▸ **REQUIRED ACTION**:
What is needed is an exact copy of every entry below, with the pictures left out.

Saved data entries
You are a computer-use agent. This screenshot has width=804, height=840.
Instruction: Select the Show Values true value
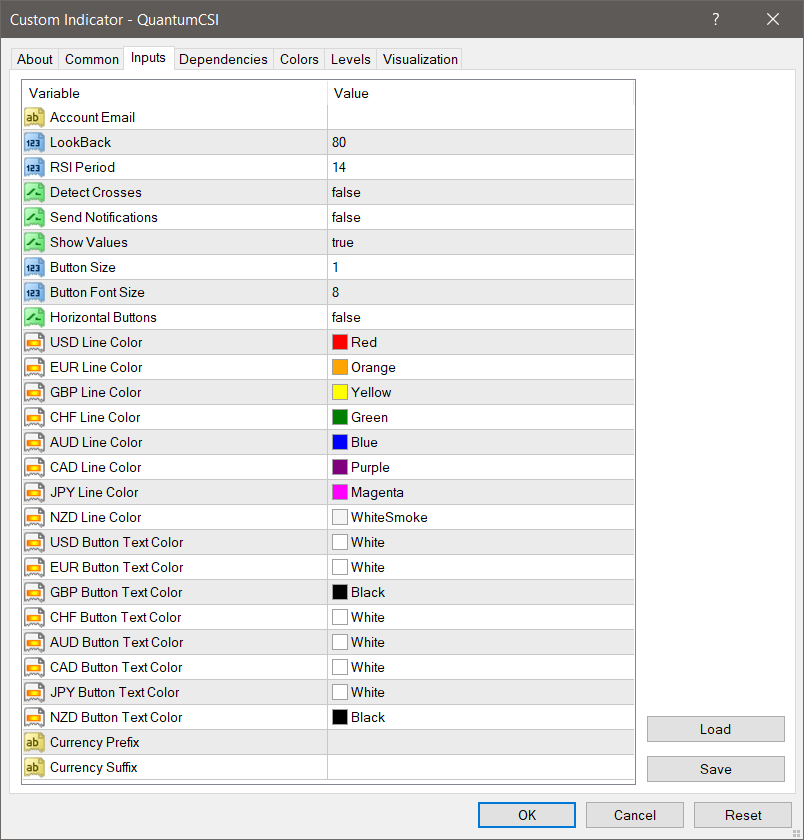click(x=343, y=243)
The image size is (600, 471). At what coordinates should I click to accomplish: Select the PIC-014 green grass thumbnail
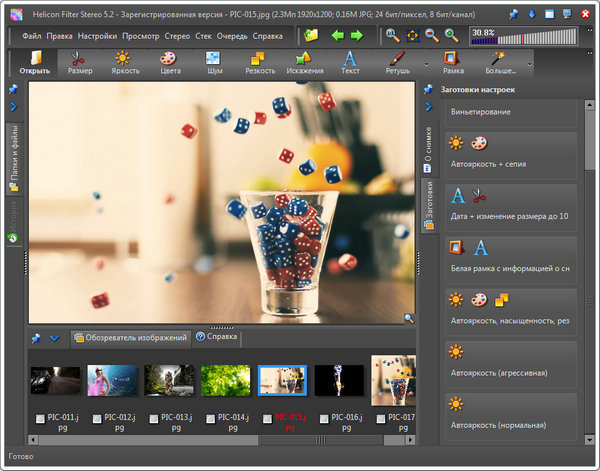pos(225,380)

▸ **RESPONSE TO THIS TASK**:
You are a computer-use agent. This screenshot has width=804, height=840.
Instruction: Select the Show Values true value
click(x=343, y=243)
The image size is (600, 471). At what coordinates should I click to accomplish: Select the PIC-014 green grass thumbnail
pos(225,380)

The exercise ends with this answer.